La faillite de Mayers dit cette contradiction. on encourage les industries vertes, mais on laisse leur avenir dépendre entièrement d’un marché spéculatif, cyclique et fortement exposé aux variations de taux. Résultat, les acteurs de la transition écologique sont souvent, hélas, les premiers à tomber.

Un modèle à repenser : sécuriser la filière bois, ou la voir disparaître

Si la Bretagne veut réellement devenir une région de construction bas carbone, l’exemple de Mayers doit servir d’avertissement. Les filières bois, modulaires et hors-site ne peuvent pas être soutenues uniquement par des discours et des appels à l’innovation. Elles nécessitent :

  • un volume minimal de commandes publiques pour amortir les outils ;
  • un engagement de long terme des bailleurs sociaux et des métropoles ;
  • des mécanismes anticrise permettant de traverser les cycles du bâtiment ;
  • une montée en compétence des architectes, bureaux d’études et promoteurs sur le hors-site ;
  • une politique industrielle régionale claire, capable d’aligner ambitions et moyens.

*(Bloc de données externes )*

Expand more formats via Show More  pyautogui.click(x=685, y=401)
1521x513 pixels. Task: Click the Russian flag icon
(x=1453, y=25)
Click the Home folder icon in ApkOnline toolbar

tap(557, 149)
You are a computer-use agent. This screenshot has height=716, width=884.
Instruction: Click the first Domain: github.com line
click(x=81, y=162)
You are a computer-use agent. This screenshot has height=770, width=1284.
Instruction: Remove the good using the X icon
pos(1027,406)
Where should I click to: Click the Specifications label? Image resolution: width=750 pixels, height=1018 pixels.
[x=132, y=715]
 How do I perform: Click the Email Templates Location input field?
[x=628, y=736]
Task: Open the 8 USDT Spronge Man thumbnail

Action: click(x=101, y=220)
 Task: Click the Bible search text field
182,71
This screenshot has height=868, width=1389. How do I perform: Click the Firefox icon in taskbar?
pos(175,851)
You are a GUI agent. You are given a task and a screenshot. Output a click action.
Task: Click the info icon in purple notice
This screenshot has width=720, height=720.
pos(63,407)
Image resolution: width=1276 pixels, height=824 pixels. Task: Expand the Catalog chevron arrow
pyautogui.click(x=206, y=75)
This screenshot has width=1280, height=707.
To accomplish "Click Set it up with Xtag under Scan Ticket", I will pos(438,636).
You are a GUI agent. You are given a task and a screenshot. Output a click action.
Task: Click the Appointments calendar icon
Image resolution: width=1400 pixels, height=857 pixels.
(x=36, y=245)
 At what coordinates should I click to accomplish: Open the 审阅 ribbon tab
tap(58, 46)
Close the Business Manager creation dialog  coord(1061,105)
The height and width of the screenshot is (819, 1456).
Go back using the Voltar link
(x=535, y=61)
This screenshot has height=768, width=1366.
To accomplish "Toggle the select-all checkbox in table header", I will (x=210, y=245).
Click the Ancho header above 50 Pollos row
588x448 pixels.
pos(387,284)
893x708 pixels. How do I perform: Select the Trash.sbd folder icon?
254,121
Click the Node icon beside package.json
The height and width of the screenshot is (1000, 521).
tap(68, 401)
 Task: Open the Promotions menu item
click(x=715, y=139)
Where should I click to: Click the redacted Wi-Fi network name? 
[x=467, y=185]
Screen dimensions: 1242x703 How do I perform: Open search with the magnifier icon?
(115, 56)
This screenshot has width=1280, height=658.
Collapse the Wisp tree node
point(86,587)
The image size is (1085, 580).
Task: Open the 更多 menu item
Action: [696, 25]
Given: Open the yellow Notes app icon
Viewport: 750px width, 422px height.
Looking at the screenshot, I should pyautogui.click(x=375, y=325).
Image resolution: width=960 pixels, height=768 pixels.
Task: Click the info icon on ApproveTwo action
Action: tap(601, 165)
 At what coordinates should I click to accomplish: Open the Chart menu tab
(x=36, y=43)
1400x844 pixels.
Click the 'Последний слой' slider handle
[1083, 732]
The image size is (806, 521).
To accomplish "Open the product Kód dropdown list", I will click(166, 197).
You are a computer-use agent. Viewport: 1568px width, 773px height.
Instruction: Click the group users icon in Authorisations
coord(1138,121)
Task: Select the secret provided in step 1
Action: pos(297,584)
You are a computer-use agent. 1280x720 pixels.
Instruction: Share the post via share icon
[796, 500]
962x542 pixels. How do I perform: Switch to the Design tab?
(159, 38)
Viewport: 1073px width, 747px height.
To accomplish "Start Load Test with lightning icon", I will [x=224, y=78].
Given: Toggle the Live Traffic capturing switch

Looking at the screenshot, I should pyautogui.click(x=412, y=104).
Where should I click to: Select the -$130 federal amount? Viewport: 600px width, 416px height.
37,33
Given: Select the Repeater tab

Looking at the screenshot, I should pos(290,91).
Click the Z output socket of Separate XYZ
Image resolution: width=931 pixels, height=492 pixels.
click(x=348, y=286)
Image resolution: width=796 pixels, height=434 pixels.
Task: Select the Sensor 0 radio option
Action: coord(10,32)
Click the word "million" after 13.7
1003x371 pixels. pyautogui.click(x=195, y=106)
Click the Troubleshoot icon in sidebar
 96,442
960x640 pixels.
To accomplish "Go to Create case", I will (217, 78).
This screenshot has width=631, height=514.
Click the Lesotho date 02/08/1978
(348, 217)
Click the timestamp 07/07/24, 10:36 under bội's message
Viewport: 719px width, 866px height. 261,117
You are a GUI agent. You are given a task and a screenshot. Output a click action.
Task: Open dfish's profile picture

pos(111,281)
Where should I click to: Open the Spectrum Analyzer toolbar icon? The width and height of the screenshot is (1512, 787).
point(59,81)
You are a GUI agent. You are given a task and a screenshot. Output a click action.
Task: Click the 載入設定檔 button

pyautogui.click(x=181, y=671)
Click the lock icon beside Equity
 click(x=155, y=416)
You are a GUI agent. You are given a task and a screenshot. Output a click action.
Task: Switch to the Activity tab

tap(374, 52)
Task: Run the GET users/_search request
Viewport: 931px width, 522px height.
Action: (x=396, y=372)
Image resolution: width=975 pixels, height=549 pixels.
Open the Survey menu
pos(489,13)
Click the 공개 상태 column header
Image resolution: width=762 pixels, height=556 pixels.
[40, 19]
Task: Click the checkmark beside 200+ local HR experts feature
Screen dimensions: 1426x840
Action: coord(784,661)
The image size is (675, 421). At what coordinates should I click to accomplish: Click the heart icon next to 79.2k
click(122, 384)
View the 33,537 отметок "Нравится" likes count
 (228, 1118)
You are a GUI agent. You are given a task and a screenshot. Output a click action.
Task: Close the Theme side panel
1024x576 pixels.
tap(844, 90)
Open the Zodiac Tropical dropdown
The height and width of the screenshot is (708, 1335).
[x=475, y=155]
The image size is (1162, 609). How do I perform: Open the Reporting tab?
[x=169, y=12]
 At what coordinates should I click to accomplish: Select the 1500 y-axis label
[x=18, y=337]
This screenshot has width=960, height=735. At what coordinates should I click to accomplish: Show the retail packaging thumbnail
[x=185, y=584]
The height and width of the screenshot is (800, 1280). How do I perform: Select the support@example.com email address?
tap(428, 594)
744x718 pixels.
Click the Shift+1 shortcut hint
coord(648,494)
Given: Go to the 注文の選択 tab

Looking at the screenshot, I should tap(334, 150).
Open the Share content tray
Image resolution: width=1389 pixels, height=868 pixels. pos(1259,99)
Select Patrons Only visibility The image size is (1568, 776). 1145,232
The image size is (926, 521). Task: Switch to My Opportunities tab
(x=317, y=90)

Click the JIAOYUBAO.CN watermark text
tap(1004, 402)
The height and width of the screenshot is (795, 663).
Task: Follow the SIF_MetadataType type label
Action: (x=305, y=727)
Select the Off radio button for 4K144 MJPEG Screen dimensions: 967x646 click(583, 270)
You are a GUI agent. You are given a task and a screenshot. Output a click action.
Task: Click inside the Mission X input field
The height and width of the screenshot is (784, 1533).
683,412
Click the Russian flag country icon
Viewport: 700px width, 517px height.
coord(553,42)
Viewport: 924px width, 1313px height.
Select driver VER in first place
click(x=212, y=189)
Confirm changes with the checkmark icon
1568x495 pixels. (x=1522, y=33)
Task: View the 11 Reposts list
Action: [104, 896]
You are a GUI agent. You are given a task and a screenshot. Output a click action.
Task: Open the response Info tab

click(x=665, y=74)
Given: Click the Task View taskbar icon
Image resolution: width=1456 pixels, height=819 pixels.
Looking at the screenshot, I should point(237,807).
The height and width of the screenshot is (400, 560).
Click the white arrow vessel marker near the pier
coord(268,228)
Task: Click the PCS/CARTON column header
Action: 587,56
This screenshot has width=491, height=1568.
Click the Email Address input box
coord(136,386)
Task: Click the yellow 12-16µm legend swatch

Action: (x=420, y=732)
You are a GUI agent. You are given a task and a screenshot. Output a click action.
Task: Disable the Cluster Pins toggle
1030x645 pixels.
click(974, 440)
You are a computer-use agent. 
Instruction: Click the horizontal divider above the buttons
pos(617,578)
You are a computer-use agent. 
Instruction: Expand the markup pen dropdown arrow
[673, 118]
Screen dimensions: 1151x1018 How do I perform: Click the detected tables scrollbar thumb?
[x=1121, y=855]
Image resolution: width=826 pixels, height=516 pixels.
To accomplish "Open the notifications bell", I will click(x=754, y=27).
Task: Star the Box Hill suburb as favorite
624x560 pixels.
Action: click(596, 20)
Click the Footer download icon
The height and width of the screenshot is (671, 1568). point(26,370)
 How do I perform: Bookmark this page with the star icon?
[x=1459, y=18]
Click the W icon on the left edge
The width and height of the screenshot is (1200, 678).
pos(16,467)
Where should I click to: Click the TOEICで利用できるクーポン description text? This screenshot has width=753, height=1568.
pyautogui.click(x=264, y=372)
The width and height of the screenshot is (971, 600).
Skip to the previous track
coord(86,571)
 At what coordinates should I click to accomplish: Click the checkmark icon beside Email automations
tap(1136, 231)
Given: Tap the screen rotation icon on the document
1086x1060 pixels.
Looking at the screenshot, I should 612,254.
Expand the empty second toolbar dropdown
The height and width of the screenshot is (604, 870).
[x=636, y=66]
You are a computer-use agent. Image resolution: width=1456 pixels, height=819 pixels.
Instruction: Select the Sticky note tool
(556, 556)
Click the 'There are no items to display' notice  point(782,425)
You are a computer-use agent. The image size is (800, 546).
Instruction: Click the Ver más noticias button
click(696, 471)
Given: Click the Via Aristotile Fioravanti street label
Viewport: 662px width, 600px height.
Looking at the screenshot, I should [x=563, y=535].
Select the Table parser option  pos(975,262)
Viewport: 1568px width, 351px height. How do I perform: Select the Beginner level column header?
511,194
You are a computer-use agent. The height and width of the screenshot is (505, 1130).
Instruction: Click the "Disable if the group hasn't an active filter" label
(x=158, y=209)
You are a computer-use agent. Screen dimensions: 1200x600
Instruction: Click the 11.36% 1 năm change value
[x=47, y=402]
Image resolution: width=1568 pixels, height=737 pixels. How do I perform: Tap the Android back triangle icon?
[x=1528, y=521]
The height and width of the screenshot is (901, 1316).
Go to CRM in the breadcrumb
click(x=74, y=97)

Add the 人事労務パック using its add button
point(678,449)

Sans cela, les projets de “ville bas carbone” resteront au stade des maquettes, tandis que les usines capables de les réaliser fermeront les unes après les autres.

Une leçon politique : la transition écologique ne survivra pas sans une vraie politique industrielle

L’histoire de Mayers montre que la transition écologique ne peut pas reposer uniquement sur la bonne volonté des entreprises ou sur l’enthousiasme symbolique des collectivités. Elle a besoin de structures, de garanties, de financements, et d’un engagement public massif. Une usine bas carbone ne peut pas survivre seule dans un marché déprimé. Une filière ne peut pas émerger si elle dépend du cycle immobilier.

À La Janais, l’échec de Mayers n’est pas seulement économique. Il est politique. Il raconte la difficulté française à articuler vision écologique, stratégie industrielle et continuité économique. Il montre que l’industrie verte ne peut pas être une simple incantation, elle doit être pensée, financée et protégée.

Au-delà du cas Mayers, c’est la question de la gouvernance territoriale qui apparaît au grand jour. À La Janais, Rennes Métropole joue le rôle d’aménageur et de pilote du “pôle bas carbone”, la Région Bretagne celui de stratège industriel et de cofinanceur de la transition. L’échec de l’usine rappelle qu’aucune de ces strates ne peut réussir seule ; une filière ne naît que lorsque la puissance publique, la demande locale, la planification urbaine et l’outil industriel avancent ensemble.

La liquidation de Mayers expose une faille structurelle. L’ambition écologique progresse plus vite que la coordination institutionnelle et que les capacités réelles de soutien économique. Sans un alignement clair entre métropole, région, opérateurs publics et acteurs privés, les vitrines de la transition continueront de s’effondrer faute d’un socle suffisamment solide. Sans cela, la transition restera un slogan. Et les pionniers continueront de disparaître, laissant un peu plus de vide là où l’on rêvait de bâtir la ville de demain.